Source records:
-------

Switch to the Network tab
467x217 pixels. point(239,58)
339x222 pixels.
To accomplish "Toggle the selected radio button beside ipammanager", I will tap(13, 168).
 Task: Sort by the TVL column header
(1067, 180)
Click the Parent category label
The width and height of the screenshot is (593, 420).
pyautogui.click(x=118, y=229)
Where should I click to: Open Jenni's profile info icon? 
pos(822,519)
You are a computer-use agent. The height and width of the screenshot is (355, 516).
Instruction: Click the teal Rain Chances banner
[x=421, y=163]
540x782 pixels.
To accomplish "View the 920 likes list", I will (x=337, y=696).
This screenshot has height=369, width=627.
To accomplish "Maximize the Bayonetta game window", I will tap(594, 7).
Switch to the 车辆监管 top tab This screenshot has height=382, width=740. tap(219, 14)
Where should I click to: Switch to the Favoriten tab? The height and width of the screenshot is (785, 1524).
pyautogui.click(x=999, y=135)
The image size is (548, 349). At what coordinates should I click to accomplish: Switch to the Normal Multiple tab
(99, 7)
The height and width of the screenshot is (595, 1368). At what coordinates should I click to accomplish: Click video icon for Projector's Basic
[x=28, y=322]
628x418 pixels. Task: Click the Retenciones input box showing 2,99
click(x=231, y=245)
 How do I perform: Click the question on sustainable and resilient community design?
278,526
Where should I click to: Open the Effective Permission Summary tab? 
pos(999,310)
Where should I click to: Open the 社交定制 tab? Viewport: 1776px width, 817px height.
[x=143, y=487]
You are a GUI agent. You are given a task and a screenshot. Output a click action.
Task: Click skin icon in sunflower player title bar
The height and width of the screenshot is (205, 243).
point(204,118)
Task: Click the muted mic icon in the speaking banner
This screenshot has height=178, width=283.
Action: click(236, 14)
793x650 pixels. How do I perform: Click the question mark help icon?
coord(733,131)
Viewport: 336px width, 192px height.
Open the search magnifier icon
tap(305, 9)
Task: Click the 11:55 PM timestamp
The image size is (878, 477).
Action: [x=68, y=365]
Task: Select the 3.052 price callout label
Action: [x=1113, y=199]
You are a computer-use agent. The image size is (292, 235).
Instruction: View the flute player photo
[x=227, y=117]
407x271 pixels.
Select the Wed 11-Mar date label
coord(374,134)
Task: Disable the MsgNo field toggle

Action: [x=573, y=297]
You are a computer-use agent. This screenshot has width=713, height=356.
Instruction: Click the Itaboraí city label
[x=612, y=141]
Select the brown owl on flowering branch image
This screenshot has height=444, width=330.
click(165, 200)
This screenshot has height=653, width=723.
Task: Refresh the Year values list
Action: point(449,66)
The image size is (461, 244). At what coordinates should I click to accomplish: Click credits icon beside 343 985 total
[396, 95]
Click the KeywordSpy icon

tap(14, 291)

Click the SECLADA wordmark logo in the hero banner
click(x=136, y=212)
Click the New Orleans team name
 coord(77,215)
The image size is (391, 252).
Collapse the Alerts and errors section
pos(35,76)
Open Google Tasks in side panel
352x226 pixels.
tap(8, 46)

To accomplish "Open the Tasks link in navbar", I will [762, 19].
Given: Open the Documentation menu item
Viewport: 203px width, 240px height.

-------

Task to complete: Only the lines from the one containing "Task: Click the muted" through the last line of the material belong in your answer; output them exactly.

Output for this exercise:
Task: Click the muted mic icon in the speaking banner
This screenshot has height=178, width=283.
Action: click(236, 14)
793x650 pixels. How do I perform: Click the question mark help icon?
coord(733,131)
Viewport: 336px width, 192px height.
Open the search magnifier icon
tap(305, 9)
Task: Click the 11:55 PM timestamp
The image size is (878, 477).
Action: [x=68, y=365]
Task: Select the 3.052 price callout label
Action: [x=1113, y=199]
You are a computer-use agent. The image size is (292, 235).
Instruction: View the flute player photo
[x=227, y=117]
407x271 pixels.
Select the Wed 11-Mar date label
coord(374,134)
Task: Disable the MsgNo field toggle

Action: [x=573, y=297]
You are a computer-use agent. This screenshot has width=713, height=356.
Instruction: Click the Itaboraí city label
[x=612, y=141]
Select the brown owl on flowering branch image
This screenshot has height=444, width=330.
click(165, 200)
This screenshot has height=653, width=723.
Task: Refresh the Year values list
Action: point(449,66)
The image size is (461, 244). At what coordinates should I click to accomplish: Click credits icon beside 343 985 total
[396, 95]
Click the KeywordSpy icon

tap(14, 291)

Click the SECLADA wordmark logo in the hero banner
click(x=136, y=212)
Click the New Orleans team name
 coord(77,215)
The image size is (391, 252).
Collapse the Alerts and errors section
pos(35,76)
Open Google Tasks in side panel
352x226 pixels.
tap(8, 46)

To accomplish "Open the Tasks link in navbar", I will [762, 19].
Given: Open the Documentation menu item
Viewport: 203px width, 240px height.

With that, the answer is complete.